* TASK INSTRUCTIONS
Scan the records below for the string "agent" and return every line where it appears.

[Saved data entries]
....
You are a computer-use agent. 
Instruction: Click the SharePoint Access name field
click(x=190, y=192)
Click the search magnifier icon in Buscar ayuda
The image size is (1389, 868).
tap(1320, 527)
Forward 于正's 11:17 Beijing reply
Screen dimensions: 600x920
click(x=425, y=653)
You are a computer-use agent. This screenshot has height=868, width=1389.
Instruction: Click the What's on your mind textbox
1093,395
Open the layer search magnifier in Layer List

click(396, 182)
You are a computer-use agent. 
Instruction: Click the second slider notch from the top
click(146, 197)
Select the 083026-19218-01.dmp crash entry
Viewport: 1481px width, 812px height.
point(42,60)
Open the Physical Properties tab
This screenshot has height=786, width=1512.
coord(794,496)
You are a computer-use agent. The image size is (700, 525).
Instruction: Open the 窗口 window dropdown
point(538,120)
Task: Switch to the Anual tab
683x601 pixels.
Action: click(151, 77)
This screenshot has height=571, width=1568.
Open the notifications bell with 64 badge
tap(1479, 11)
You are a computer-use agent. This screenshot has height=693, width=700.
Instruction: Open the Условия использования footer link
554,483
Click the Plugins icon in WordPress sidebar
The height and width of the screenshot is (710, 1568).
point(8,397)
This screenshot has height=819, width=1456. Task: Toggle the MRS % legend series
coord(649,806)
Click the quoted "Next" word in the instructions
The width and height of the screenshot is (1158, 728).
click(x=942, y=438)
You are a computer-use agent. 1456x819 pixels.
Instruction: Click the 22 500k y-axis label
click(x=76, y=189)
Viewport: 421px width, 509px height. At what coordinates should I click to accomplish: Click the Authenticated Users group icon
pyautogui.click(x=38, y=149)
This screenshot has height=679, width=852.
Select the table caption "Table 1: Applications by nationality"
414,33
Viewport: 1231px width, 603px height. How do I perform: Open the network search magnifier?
....
* RESULT OF THIS TASK
You are a computer-use agent. 
You are a computer-use agent. This screenshot has height=868, width=1389.
You are a computer-use agent. 
You are a computer-use agent. The image size is (700, 525).
You are a computer-use agent. This screenshot has height=693, width=700.
You are a computer-use agent. 1456x819 pixels.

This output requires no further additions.